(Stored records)
......

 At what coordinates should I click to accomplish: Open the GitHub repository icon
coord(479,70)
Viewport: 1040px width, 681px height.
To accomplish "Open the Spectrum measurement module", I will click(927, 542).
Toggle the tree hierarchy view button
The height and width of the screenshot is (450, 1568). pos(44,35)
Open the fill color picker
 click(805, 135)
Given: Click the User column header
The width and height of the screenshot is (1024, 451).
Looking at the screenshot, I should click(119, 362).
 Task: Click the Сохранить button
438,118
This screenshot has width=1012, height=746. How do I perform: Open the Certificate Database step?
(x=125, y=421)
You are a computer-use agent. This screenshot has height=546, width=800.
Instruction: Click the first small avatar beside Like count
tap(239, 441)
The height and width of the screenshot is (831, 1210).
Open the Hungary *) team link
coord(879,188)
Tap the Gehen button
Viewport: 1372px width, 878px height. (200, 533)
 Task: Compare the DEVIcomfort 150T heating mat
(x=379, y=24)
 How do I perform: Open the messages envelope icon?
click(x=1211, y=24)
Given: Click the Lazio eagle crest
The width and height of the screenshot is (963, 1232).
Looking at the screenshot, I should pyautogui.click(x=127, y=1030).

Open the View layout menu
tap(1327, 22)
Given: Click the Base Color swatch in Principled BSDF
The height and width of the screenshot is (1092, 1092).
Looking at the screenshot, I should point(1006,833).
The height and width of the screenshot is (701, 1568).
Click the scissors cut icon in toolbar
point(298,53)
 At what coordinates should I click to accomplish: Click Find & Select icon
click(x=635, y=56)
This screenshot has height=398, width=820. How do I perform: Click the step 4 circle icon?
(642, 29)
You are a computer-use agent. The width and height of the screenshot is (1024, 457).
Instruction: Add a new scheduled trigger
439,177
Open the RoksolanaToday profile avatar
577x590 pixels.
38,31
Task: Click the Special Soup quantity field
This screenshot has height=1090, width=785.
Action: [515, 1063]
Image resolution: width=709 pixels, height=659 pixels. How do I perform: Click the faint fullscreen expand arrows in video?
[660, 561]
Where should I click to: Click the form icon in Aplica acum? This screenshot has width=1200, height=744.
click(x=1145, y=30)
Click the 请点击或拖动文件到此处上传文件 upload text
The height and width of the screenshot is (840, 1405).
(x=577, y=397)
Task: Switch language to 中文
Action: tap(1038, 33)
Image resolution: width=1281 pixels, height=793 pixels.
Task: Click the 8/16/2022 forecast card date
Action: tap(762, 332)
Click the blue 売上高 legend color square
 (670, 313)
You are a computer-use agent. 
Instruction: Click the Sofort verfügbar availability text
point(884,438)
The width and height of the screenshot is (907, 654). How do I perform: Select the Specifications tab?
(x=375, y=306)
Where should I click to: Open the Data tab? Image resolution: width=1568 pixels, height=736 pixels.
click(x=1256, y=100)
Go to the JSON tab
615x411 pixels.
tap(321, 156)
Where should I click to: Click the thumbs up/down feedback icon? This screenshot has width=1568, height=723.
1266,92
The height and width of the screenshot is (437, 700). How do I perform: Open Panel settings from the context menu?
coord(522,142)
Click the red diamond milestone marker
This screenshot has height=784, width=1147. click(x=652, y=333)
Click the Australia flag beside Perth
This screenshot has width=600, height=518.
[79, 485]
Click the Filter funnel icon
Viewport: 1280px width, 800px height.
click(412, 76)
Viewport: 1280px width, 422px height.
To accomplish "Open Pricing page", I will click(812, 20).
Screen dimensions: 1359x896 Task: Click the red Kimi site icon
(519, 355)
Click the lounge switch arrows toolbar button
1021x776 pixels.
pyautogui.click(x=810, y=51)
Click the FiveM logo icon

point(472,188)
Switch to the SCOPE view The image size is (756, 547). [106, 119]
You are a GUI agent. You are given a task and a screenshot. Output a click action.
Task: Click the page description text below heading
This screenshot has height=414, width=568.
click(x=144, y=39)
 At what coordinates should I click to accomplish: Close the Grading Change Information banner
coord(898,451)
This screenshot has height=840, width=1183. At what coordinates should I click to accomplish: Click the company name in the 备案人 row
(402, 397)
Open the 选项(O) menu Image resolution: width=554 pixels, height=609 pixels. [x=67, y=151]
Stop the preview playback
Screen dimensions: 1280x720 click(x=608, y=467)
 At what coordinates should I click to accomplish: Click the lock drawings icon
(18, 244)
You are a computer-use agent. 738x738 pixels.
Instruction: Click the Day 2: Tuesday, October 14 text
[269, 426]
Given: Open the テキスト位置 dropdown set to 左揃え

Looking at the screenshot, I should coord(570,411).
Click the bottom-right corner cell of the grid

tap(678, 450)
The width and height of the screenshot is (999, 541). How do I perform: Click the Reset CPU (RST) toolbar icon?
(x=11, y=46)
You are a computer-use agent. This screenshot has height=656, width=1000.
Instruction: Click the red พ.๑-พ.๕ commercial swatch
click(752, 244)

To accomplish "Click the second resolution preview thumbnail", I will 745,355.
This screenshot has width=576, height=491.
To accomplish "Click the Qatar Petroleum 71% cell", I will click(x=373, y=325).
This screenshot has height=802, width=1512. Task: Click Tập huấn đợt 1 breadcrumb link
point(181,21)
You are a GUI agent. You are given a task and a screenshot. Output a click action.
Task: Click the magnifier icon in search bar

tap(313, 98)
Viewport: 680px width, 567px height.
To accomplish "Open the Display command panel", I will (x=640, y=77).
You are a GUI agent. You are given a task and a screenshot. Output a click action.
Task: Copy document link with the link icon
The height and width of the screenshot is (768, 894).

......

__PROBLEM REQUIREMENTS__
Of all the entries above, repeat only the lines from the line that has "Where should I click to: Click the thumbs" to the line that has "Click the Filter funnel icon", both lines included, exactly.

__ANSWER SPACE__
Where should I click to: Click the thumbs up/down feedback icon? This screenshot has width=1568, height=723.
1266,92
The height and width of the screenshot is (437, 700). How do I perform: Open Panel settings from the context menu?
coord(522,142)
Click the red diamond milestone marker
This screenshot has height=784, width=1147. click(x=652, y=333)
Click the Australia flag beside Perth
This screenshot has width=600, height=518.
[79, 485]
Click the Filter funnel icon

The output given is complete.